Perfect stops many of us from trying. We can’t do it perfectly, so why bother trying. When you achieve perfection there’s nowhere to go, so why bother. Perfect intimidates us, demotivates us, depresses us.
Which is why good enough is our friend. Good enough is sometimes the right answer. It’s always the right answer for some things. If you’re tired and busy, a dinner of toast with peanut butter and apple slices is good enough. If you’re overwhelmed with work, childcare and commuting, 5 minutes of stretching is a good enough workout.
I don’t aspire to be a great singer so my breathy warbling is good enough. Singing makes me happy and that’s what’s important. Although being great would be nice, I’m not willing to put in the time and effort. Which is not say singing well isn’t important. It’s vitally important – to some people. Just not me. For me, good enough is good enough.
Teaching, on the other hand – now that’s important! I put tons of time and energy into creating great curriculum and delivering it well. It’s an area where I’m willing to push myself, continuously learning and improving. It’s important to me so challenging myself makes me happy.

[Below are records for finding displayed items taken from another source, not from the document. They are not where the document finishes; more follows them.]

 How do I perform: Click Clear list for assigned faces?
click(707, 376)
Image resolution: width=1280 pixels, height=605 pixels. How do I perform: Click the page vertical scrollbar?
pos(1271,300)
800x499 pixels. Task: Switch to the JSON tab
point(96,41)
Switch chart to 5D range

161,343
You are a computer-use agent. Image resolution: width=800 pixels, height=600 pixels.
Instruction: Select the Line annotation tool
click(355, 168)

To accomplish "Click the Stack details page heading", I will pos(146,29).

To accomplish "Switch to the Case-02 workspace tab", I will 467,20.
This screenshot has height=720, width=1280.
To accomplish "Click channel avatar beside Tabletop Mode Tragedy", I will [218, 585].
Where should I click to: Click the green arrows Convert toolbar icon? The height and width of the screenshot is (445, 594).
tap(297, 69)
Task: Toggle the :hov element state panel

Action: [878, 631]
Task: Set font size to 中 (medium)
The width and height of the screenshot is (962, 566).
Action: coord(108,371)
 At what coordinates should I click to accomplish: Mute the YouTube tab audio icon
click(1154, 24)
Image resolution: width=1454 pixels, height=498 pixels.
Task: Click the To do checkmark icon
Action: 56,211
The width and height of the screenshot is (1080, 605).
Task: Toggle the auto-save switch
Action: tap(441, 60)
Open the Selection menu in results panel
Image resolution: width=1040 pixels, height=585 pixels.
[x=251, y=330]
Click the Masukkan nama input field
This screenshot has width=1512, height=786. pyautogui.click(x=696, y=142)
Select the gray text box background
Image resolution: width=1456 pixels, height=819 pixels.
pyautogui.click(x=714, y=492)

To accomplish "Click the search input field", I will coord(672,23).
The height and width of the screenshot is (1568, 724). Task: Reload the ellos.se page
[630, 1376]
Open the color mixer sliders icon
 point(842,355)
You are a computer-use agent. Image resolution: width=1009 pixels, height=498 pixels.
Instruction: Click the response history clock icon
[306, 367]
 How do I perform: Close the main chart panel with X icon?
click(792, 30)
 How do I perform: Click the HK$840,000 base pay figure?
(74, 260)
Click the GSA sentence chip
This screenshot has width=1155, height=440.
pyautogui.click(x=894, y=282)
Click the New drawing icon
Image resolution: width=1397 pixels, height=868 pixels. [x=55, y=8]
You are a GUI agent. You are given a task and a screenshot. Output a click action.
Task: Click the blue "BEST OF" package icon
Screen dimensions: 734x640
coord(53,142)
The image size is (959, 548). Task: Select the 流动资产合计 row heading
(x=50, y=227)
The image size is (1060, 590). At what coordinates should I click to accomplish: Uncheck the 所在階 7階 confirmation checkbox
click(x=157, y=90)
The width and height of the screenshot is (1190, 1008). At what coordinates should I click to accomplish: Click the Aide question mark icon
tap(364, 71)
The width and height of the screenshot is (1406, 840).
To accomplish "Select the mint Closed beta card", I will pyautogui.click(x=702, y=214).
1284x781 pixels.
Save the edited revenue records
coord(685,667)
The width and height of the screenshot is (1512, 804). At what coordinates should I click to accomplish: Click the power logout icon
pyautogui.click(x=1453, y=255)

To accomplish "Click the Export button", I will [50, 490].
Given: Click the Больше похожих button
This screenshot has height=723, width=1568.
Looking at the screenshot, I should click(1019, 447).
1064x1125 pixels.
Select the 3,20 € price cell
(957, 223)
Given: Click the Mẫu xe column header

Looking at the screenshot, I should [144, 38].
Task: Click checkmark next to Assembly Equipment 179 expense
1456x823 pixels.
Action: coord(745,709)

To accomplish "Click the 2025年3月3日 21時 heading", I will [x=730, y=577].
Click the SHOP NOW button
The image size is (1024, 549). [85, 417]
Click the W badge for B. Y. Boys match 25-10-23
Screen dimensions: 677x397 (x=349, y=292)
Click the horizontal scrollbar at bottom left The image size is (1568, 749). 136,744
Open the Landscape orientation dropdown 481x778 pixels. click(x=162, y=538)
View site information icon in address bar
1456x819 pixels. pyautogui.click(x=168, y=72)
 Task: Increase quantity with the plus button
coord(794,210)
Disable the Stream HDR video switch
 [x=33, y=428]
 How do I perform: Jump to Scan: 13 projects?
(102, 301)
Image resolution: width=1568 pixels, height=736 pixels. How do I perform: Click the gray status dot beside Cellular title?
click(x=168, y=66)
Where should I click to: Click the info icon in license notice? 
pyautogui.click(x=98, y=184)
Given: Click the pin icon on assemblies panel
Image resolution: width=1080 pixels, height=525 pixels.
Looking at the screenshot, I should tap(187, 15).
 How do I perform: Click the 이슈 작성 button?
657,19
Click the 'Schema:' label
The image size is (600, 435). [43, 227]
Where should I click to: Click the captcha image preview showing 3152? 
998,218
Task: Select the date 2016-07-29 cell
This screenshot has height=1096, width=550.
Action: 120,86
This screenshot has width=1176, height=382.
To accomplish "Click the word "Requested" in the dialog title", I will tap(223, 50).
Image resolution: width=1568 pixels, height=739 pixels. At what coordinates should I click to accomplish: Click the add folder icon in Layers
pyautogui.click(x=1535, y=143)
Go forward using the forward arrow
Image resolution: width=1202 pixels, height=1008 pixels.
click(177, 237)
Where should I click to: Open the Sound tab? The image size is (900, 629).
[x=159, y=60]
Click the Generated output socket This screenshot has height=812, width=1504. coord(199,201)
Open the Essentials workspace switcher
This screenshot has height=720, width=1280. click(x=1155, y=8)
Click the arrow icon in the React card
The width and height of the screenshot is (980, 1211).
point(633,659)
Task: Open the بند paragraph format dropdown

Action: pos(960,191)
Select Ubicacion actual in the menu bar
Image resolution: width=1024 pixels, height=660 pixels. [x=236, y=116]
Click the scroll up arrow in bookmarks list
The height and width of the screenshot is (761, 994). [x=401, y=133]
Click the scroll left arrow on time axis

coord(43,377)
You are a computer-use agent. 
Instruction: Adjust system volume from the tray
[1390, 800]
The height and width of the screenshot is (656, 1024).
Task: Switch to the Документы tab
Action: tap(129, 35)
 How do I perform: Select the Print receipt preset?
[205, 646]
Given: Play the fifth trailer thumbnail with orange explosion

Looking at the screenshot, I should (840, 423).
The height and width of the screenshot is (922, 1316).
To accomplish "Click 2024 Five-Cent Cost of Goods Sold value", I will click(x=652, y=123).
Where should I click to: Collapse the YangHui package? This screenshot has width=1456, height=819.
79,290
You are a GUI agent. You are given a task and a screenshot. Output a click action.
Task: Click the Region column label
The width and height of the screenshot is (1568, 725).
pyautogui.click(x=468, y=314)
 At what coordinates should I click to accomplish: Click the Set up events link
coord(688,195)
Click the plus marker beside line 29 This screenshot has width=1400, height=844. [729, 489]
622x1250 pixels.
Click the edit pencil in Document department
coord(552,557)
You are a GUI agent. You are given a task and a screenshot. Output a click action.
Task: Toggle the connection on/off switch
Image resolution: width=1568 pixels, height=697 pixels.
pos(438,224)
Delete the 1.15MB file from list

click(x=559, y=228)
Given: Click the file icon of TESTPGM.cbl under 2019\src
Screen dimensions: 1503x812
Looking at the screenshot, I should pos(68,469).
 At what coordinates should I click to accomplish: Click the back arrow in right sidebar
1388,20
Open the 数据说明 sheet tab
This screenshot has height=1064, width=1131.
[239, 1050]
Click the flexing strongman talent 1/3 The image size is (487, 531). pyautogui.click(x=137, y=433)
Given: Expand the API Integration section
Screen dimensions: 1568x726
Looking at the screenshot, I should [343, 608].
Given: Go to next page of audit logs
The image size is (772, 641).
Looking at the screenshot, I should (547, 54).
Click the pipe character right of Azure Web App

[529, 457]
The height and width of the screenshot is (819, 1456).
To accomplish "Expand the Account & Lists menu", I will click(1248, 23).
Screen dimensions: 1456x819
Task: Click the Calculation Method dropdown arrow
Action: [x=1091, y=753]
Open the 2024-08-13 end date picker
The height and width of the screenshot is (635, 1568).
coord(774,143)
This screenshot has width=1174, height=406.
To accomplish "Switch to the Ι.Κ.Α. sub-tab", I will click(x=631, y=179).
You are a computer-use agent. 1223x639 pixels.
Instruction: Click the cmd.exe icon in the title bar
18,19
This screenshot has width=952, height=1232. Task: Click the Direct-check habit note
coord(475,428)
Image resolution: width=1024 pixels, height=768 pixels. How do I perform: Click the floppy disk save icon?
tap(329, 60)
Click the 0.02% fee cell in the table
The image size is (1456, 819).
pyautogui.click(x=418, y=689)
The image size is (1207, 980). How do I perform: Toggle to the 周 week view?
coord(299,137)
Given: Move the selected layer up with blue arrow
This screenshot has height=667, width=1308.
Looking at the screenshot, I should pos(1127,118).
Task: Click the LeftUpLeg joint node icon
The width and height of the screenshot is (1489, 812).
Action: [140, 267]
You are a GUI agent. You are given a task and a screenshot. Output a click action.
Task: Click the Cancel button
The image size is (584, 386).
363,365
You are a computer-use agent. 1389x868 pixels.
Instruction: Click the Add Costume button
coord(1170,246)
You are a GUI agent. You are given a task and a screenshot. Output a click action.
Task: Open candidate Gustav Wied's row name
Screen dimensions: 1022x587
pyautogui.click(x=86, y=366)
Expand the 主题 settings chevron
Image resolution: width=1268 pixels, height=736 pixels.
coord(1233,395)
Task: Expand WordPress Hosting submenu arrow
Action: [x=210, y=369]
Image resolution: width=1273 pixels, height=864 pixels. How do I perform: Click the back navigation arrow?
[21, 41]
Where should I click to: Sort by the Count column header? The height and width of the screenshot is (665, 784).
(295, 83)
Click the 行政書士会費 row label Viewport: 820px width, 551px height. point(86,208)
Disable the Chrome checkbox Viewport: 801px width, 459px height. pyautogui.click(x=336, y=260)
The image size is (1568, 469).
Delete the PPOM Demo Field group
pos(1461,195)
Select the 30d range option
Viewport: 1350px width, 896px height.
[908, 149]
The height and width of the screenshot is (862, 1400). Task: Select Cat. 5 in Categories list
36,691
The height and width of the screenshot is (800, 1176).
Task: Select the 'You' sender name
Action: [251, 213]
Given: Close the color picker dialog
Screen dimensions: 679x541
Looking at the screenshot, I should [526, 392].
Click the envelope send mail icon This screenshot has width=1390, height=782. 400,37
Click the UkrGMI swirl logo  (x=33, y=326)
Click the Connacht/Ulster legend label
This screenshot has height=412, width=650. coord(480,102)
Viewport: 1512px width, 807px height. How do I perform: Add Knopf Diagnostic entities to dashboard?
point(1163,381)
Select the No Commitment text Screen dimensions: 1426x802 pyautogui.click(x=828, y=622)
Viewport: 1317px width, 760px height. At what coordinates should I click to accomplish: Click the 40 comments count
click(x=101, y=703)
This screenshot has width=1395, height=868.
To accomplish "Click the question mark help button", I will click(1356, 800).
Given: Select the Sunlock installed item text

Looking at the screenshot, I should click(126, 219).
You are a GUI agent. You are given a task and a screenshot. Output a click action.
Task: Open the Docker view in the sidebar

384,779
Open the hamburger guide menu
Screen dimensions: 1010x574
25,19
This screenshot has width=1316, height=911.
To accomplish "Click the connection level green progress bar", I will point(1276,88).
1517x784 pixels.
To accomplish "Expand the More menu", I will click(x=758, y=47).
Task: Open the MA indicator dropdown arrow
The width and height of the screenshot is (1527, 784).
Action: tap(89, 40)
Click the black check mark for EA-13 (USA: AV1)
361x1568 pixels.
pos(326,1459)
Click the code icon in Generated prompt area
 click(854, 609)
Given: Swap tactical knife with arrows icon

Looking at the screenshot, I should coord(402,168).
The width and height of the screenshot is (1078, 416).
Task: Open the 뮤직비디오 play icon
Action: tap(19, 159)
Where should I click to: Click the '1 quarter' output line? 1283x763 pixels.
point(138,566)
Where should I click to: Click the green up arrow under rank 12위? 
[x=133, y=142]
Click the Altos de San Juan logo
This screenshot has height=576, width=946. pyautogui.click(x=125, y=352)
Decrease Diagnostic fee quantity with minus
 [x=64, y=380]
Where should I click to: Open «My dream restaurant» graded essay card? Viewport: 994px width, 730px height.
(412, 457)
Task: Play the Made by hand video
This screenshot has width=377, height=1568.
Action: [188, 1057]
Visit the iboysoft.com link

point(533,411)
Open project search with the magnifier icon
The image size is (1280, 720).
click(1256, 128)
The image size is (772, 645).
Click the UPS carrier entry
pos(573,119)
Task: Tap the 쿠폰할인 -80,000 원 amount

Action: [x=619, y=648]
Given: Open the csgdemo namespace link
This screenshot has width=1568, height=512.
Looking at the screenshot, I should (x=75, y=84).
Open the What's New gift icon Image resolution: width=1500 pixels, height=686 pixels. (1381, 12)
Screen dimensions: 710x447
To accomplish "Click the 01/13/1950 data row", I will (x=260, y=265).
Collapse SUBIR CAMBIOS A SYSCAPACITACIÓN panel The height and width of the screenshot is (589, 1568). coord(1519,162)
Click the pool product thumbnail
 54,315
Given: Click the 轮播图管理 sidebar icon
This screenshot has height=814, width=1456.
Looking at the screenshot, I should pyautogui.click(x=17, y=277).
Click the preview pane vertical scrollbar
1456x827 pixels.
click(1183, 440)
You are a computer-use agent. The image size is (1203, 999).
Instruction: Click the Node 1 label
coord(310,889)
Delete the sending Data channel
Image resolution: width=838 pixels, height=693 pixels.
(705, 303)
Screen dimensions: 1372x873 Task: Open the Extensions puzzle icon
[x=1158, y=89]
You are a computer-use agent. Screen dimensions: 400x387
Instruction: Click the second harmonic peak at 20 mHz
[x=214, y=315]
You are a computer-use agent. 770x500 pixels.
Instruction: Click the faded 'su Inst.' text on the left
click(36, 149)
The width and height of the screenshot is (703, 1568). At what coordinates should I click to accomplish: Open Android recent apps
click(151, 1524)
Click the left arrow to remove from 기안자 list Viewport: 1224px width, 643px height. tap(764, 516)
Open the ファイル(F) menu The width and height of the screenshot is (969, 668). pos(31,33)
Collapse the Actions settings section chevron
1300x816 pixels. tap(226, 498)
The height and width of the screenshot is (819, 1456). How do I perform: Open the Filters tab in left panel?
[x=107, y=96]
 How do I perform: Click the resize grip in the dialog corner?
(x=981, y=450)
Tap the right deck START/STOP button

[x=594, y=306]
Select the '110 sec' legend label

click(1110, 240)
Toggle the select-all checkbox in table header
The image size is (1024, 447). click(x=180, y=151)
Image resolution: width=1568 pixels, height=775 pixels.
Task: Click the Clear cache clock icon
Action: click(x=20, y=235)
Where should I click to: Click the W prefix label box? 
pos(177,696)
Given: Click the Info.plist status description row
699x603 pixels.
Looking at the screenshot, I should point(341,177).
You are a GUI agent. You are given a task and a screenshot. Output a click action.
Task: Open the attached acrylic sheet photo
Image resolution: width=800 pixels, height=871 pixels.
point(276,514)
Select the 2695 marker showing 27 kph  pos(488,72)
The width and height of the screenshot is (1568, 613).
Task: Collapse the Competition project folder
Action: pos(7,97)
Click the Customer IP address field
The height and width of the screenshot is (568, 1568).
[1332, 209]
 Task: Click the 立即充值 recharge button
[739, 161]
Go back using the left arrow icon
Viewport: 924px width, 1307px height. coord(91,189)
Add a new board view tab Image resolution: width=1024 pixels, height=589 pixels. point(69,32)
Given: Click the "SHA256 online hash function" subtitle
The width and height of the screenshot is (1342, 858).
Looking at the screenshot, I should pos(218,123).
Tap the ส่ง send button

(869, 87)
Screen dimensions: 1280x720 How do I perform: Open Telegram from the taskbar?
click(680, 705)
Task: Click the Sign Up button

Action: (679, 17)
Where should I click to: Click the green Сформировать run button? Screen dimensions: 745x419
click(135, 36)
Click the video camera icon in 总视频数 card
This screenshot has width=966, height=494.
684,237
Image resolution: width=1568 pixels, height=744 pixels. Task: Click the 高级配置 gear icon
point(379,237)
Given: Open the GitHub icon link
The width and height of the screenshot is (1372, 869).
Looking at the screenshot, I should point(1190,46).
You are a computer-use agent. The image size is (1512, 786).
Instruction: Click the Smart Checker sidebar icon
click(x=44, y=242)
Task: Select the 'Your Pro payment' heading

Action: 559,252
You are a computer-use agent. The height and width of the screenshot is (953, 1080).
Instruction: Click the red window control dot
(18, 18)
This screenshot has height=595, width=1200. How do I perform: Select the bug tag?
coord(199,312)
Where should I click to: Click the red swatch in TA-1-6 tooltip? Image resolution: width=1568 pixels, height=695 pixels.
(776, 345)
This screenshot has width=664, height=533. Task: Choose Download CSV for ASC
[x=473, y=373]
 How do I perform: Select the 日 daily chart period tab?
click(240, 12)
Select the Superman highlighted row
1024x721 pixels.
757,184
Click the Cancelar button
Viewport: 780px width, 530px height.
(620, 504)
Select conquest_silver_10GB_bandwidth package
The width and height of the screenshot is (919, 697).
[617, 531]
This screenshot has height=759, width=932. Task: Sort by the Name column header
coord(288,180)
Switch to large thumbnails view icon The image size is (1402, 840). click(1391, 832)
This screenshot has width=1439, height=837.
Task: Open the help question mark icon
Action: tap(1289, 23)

But I don’t demand perfection. Failure is part of life and it’s part of learning. If I’m not willing to fail (sometimes very publicly, ack) I won’t learn and grow. I literally cannot improve without failure.
Imperfection requires bravery. We’re comfortable hiding behind our strengths and experience. But being a beginner and facing failure both require us to be brave and resilient. We need to support ourselves: our fragile ego and delicate spirit. Being imperfect requires us to mentor ourselves. To be our own cheerleader, to recognize improvement and growth.
Perfectionism is being mean to ourselves, telling ourself we don’t have value unless and until we’re perfect. Perfectionism stems from lack of self-worth and a weak ego. Your self-worth is like a plant that’s naturally strong but can be flattened by outside forces, especially those we let in our emotional gardens. My own self-worth was flattened by twenty years with a spouse who belittled and undermined me. It took time and lots of energy to rebuild, in fact I’m still rebuilding and probably will be for life. So be careful who you let into your emotional garden, and don’t let anyone trample your self-worth.
Letting go of perfection is scary. But it’s also relaxing – you get to choose when to put in effort, how to direct your time and energy; you get to set your standards, and you get to choose what’s good enough.